Which solution is right for you? Here’s what to consider with pole cameras and more
Individual officers have different needs than tactical teams
Sponsored by Tactical Electronics
By John Erich, Police1 BrandFocus Staff
Police departments and their tactical teams can never be too well equipped. But the reality is that money is tight for most in public safety, and few organizations can afford everything they want. That can mean making hard choices.
When you’re talking advanced surveillance equipment, Tactical Electronics has plenty of innovative options to select from. But what’s right for your department’s particular needs? Products from its CORE line or SWIFT line? Pole cameras, flex cameras, under-door cameras or some combination? There are many other tools to help the mission too.
One useful way to think about the company’s options is in an individual vs. team context.
“The CORE system is more designed for teams,” explained Tactical Electronics’ Russ Strozier. “You’d carry it in your vehicle or trunk. The SWIFT line is more geared toward individuals. But both have varying lengths and options that let you customize for your officers’ needs.”
“That’s basically the way I present it to customers,” agreed Curtis Sprague, a veteran LEO who now does outside sales for Tactical Electronics. “If this is your first experience with a pole camera, I’d start with the CORE system for your team. Then, once you have that down and are getting use out of it, start outfitting your individual operators with the SWIFT gear. That’s the way I’d integrate things.”
To equip such teams in one easy stroke, Tactical Electronics offers its CORE Tactical Kit. This includes CORE Pole and Under Door cameras, a 10- or 17-foot Pole Grip and CORE Monitor. It comes in a tough transport case that individually protects each piece.
For a broader array of tools, the CORE Team Kit includes all CORE cameras and grips along with the monitor. It is packaged similarly. The thermal vision and innovative Thermal Fusion technology of the CORE Pole and Flex cameras prepares users for virtually any situation.
Compare your options
While Tactical Electronics offers plenty of information on its website to help guide users’ decisions, the below chart can serve as a handy reference to the capabilities of both lines and their key products.
Some pole camera kits make it hard to travel light – they’re big, bulky and cumbersome. Tactical Electronics wanted the opposite. Its CORE and SWIFT pole cameras and their related products are small, lightweight and convenient. And the universal nature of its grips makes it easy to prepare both individual CORE users and teams for a range of difficult tactical situations.
“The beauty of the system is its modularity,” said Strozier. “It’s like buying a weed whacker to do your lawn: A lot of them allow you to take the weed whacker attachment off and replace it with an edger or blower. The CORE system is designed the same way. I can use the Pole Camera to make sure it’s safe going up a staircase. Then I come to a closed door, and I can unscrew the Pole Camera head and put the Under Door Camera head on and slide it underneath. I don’t need one guy carrying the weed whacker and another carrying the blower.”
“These guys already carry a lot of gear,” added Sprague. “But they want to travel as light as possible, and that’s what we bring to the table.
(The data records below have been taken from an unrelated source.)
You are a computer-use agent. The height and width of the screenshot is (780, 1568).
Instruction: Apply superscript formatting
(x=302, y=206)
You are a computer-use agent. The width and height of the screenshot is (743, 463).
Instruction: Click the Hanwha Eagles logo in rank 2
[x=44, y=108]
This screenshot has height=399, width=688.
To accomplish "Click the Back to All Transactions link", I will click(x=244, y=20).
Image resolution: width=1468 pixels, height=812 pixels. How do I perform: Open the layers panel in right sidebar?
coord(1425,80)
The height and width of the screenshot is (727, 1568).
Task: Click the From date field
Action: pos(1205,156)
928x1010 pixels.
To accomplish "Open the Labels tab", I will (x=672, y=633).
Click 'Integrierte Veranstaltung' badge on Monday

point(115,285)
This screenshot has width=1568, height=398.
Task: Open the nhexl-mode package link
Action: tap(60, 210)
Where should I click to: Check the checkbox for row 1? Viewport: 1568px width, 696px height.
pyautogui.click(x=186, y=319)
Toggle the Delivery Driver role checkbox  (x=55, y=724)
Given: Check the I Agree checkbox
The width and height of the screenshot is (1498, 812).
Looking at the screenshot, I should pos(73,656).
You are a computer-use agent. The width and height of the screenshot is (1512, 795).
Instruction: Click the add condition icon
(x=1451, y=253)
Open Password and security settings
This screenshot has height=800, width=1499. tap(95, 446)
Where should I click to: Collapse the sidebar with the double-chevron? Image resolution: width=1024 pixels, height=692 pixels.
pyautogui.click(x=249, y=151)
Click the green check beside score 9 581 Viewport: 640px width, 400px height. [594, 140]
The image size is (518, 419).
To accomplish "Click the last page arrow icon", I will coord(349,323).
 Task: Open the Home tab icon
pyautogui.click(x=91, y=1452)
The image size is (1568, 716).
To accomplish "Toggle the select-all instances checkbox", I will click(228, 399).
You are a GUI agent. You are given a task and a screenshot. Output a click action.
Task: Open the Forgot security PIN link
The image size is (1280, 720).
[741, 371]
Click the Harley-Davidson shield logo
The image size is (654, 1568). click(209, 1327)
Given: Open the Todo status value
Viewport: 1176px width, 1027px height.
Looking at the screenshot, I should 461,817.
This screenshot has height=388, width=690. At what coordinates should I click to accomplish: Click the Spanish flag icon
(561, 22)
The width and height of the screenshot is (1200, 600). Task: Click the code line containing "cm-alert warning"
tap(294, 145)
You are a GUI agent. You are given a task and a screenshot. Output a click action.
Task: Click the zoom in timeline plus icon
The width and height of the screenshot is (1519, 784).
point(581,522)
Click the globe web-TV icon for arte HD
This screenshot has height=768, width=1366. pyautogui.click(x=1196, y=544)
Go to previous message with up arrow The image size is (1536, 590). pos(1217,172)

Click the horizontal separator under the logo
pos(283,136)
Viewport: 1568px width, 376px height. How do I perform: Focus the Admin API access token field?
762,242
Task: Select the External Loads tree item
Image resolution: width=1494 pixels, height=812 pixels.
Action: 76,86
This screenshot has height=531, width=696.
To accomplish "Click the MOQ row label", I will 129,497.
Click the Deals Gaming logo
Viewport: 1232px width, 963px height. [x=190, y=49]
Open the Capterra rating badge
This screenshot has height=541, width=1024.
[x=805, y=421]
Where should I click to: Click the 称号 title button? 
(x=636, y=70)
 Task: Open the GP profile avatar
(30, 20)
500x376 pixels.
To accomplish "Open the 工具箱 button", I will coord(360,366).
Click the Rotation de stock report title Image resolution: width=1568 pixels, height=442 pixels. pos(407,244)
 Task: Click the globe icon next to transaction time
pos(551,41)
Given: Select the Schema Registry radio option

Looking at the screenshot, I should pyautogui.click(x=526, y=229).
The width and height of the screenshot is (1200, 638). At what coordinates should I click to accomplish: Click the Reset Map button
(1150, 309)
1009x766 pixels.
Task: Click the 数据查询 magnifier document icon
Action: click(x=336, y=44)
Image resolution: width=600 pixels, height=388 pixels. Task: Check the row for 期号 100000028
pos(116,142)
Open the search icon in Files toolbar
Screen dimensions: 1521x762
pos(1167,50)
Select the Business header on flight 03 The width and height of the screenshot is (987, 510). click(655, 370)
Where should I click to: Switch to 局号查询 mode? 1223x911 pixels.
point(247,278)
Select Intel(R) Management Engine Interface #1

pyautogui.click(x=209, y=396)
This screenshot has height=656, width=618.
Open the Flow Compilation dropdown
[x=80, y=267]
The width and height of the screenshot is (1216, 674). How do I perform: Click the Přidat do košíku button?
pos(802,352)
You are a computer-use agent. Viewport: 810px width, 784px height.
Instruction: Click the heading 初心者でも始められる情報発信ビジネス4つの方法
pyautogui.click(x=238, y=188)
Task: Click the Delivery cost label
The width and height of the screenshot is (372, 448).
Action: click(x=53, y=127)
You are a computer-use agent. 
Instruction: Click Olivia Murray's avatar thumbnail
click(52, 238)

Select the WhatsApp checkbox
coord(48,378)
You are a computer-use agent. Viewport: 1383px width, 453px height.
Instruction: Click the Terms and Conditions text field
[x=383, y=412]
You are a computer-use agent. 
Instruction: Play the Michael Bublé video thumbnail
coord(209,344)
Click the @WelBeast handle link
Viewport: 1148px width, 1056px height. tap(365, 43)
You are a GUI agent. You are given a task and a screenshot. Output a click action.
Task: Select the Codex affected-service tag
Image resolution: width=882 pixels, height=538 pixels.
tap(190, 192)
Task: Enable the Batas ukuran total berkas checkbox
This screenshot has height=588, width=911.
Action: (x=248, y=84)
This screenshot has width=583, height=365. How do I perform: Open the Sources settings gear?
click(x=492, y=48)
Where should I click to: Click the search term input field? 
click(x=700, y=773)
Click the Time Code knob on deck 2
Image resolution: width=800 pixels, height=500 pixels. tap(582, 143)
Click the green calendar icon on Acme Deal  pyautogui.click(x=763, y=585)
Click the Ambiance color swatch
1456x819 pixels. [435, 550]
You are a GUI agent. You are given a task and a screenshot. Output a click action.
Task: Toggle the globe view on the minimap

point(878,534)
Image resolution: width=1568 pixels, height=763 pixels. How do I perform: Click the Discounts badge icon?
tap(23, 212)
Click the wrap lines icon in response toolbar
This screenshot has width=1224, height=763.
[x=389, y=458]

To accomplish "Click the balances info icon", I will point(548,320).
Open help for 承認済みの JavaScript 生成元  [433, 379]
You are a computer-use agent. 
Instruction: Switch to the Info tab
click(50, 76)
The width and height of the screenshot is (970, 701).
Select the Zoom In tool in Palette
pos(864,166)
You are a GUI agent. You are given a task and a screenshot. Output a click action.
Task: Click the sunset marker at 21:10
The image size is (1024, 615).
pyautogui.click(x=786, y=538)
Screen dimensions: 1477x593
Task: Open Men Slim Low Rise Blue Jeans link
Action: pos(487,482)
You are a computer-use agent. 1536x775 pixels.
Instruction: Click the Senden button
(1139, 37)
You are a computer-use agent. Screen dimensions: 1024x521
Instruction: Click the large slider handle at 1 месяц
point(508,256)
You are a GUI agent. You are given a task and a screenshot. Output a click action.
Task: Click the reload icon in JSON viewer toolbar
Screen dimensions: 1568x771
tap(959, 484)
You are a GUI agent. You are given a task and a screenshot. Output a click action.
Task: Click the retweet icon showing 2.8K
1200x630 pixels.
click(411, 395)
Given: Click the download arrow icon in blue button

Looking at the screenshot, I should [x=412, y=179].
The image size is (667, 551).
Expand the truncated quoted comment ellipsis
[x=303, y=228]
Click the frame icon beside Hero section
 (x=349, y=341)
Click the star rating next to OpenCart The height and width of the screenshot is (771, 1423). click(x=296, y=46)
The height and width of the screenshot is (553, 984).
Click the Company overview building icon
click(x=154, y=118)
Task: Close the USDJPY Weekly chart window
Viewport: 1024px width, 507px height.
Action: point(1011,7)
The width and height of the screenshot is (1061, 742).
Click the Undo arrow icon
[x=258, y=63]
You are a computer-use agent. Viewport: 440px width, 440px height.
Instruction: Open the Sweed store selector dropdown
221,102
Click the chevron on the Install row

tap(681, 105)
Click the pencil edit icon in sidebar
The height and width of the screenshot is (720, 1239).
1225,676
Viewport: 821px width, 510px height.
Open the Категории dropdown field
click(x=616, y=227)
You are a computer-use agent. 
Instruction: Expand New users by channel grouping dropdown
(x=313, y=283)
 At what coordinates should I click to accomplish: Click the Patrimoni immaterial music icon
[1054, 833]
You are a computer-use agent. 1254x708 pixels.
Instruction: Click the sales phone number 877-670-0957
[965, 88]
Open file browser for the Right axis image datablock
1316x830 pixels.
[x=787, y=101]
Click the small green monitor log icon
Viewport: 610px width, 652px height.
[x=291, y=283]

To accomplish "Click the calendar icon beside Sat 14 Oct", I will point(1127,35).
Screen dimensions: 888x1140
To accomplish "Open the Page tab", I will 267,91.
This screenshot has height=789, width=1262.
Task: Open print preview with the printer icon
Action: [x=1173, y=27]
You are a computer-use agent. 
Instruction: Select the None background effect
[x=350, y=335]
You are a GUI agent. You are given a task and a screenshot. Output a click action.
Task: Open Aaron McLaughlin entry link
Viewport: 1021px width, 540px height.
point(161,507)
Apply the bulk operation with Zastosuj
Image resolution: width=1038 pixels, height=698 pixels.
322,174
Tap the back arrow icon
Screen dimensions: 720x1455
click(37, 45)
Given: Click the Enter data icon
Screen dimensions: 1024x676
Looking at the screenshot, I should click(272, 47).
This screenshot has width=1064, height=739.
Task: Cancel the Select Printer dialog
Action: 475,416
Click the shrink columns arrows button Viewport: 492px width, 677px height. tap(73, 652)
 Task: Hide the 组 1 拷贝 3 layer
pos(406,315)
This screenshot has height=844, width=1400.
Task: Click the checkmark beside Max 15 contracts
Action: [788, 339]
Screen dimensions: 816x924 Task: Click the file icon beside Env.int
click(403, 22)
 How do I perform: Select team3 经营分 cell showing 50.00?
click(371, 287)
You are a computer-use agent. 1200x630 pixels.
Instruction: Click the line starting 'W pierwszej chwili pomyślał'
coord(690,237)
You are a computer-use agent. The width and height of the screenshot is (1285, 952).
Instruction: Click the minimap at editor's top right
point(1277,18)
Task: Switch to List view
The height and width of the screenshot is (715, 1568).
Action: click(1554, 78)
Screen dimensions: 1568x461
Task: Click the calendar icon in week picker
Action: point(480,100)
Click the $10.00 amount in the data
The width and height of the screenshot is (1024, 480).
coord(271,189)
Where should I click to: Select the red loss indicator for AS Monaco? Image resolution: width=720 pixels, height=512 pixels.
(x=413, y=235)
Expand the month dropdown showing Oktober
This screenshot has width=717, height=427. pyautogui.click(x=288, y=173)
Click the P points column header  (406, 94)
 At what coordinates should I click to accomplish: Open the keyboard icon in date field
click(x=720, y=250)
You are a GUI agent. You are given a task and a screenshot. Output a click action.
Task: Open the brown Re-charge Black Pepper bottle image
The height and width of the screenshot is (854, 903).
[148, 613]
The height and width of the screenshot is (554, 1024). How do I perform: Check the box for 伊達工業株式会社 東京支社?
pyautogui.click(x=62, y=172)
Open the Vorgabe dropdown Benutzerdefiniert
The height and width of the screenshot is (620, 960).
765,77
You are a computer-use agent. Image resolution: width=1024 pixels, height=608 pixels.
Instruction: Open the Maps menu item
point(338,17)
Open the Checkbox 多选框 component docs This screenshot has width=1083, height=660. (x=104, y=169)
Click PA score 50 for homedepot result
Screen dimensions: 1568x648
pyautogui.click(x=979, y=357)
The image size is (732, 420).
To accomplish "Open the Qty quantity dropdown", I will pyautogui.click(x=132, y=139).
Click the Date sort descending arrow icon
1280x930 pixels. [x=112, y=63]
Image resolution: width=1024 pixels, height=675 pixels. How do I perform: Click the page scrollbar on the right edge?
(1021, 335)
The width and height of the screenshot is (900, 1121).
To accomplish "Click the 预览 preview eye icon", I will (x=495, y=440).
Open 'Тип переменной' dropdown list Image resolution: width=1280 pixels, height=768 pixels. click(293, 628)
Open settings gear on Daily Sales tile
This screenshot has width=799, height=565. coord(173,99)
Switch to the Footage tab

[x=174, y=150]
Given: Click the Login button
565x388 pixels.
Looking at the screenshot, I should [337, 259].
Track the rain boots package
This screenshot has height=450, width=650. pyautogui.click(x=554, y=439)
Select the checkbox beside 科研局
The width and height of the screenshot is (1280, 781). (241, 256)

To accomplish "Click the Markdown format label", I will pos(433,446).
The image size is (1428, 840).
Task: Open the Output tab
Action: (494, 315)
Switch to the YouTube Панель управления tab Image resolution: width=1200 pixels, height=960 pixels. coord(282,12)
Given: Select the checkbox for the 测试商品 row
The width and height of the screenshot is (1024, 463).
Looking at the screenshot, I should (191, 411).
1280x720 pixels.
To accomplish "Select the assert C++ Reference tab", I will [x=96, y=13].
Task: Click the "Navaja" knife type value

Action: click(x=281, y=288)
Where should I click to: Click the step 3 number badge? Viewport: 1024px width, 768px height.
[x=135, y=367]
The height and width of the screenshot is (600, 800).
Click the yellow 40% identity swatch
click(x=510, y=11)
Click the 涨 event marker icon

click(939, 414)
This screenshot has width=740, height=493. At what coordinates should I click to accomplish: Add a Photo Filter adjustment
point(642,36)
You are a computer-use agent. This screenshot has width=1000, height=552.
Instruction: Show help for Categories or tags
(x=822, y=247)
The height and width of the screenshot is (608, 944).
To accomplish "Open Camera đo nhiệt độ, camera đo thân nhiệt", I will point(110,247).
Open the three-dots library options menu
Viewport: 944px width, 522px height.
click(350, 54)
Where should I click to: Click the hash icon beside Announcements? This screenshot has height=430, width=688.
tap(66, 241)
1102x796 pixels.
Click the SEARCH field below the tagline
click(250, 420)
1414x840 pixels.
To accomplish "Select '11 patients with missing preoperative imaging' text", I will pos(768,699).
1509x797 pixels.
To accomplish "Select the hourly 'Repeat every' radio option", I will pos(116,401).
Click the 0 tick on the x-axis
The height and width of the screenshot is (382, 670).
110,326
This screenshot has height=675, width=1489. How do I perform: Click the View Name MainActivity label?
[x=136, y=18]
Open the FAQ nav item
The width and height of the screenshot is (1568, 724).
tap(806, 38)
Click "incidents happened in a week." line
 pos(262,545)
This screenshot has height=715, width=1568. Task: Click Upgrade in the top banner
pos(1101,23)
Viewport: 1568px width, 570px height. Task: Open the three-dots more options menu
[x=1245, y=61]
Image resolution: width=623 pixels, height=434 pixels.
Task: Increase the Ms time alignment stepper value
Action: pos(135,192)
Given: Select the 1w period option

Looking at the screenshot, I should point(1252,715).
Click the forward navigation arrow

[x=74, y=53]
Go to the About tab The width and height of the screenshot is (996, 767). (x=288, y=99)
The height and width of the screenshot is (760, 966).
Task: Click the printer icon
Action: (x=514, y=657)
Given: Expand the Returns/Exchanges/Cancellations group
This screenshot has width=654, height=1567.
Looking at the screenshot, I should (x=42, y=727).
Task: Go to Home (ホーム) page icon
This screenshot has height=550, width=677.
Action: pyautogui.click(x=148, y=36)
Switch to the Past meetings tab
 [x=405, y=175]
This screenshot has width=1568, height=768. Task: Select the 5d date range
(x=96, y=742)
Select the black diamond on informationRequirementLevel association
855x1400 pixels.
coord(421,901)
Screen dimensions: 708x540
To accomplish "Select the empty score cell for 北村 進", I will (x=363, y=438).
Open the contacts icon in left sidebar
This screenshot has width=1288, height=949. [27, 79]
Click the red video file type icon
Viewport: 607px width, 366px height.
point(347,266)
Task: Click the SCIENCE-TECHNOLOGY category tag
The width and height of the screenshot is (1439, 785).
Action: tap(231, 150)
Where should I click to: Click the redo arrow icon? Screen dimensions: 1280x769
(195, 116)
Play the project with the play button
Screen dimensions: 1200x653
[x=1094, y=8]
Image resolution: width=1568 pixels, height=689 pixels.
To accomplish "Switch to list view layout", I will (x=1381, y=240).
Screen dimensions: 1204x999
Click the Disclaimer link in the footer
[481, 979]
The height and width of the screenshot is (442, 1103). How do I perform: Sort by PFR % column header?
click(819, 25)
Even folks used to our 17-foot pole camera may find some situations where a smaller version gets the job done and is even easier to get out and into the action and put away when they’re done. So the SWIFT line has been a great complement to the CORE line.”
One caution, though: As easy as all these products are to operate, they – like any equipment, skill or technique used by law enforcement – still require regular training and practice for smooth use when it counts.
Said Sprague: “You have to insert it into your scenario-based training, and you have to become proficient with it. It takes practice. It’s a perishable skill, and if you’re not using the gear and training, you won’t be comfortable with it in a callout. And that’s any technology, not just ours. It needs to be second nature. It’s not enough to just go out and buy the gear and say you have this capability. You have to practice with it and put it to use, or it won’t serve you as well as it could.”